I've been really run down lately, and I don't think it's all from running, but that definitely has an impact. I've just been stressed and not sleeping well, so I think if that weren't happening, the running wouldn't be as tiring. There are a lot of days I feel like I am coming down with something, but then later I'm fine. I keep getting a lot of headaches, too. My weight is up a bit because of it. When I don't feel so great, I often don't track or plan my food as well. My husband will also make dinner, and I love him for it, but it's not always the healthiest food. My appetite it also HUGE, and has been for a while. Other people I've talked to who have trained for a half marathon or marathon have the same problem. Hopefully things will go back to normal after I run it. I plan on varying my workouts more. I love running, but don't want to become burned out, and I feel I am close to it at this point.

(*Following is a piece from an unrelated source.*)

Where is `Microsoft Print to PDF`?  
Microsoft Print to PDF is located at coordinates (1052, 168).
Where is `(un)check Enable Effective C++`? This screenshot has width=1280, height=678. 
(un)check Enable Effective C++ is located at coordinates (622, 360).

My plan for after the half is to take a week or so off of running. I will do easy exercise that week, mostly walking, and maybe ride the bike at the gym. I haven't decided yet what my schedule will be, but I still want to run at least twice a week, 3 on a good week. I don't like to run consecutive days most of the time because I get too sore. I really want to do more strength workouts at the gym. I've been hesitant to vary strength workouts too much because I didn't want to injure myself in some way before the race.

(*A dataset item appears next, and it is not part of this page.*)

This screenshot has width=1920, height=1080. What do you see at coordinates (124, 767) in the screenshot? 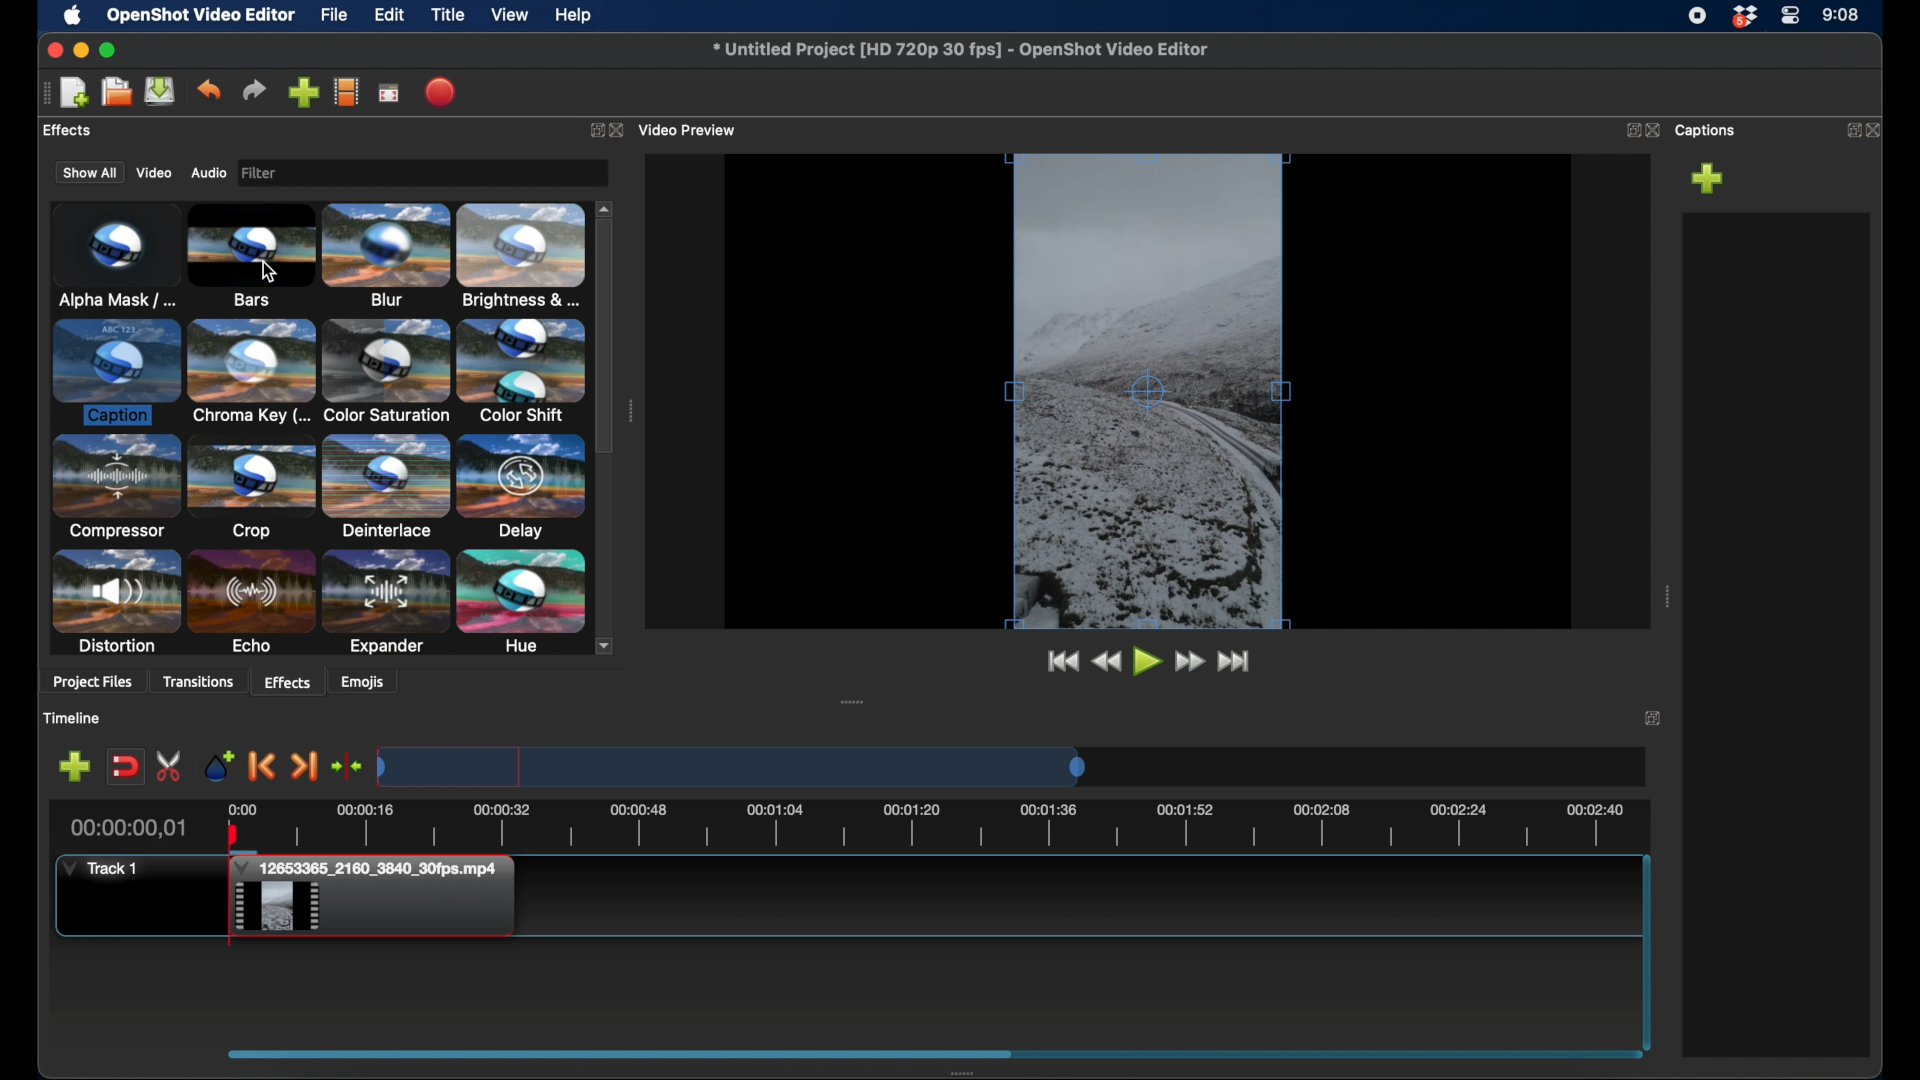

Anyway, I am excited and nervous for next Saturday. I can't believe I am doing this. I never thought I'd be capable of running a 5k, let alone a half marathon, which is 13.1 miles. The course is supposed to be beautiful, and I can't wait to see it. I want to enjoy it, and not suffer through it, so I am going to run comfortably and then if I feel I can, speed up near the end. When I signed up for it months ago, I predicted my time to finish at 2:45:00. I feel like I can finish before that and I would, ideally, like to finish in 2:30:00 or less. We shall see. I might have to stop and pee. I have a weak bladder and find it hard to run that far and not have to go. That will slow me down, but I don't want to pee myself! Recently on a 9 mile run I had to go pee in the woods! I knew I wouldn't make it back to the house.
It's kind of amazing what the human body is capable of doing. I have a hard time being proud of myself sometimes, but when I sit and think about all I've accomplished, I am extremely proud. All the training and working hard takes a lot of dedication and I've had to be disciplined. It's going to pay off when I get my medal next Saturday. I am really excited!!